=== Task to carry out ===
The string "agent" appears in some lines of the entries that follow; copy each such line.

Stored data:
= Beginning of Section =
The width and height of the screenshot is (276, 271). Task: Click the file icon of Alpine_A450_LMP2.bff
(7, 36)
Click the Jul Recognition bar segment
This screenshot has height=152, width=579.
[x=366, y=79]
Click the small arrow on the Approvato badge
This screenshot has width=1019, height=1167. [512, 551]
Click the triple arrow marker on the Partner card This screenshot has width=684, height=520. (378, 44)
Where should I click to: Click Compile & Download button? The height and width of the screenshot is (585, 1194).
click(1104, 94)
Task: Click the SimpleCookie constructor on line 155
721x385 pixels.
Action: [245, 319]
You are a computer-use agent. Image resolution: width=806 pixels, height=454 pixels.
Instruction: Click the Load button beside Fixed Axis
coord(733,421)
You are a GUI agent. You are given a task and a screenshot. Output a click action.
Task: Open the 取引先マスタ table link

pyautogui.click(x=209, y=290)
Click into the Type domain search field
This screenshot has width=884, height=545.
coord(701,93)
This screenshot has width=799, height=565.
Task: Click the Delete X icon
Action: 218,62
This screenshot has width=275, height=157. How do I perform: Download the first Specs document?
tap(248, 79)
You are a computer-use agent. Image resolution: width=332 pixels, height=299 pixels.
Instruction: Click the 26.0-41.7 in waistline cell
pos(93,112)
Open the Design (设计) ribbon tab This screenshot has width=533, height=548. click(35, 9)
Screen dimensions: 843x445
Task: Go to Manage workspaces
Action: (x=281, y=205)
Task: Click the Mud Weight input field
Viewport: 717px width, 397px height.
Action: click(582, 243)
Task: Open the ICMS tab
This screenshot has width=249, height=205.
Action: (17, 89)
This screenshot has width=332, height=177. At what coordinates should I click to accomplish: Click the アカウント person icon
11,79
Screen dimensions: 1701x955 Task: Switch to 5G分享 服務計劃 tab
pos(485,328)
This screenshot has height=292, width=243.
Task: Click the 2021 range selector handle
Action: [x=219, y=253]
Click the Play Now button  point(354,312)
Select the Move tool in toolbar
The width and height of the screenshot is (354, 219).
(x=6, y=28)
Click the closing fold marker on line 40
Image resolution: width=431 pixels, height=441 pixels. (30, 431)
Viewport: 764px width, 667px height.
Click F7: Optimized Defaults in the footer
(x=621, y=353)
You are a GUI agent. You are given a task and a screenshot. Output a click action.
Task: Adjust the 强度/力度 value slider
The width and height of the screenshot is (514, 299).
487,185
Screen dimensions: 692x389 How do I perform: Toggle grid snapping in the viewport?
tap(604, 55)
= End of Section =
=== Reply ===
You are a computer-use agent. Image resolution: width=806 pixels, height=454 pixels.
You are a GUI agent. You are given a task and a screenshot. Output a click action.
You are a computer-use agent. Image resolution: width=332 pixels, height=299 pixels.
You are a GUI agent. You are given a task and a screenshot. Output a click action.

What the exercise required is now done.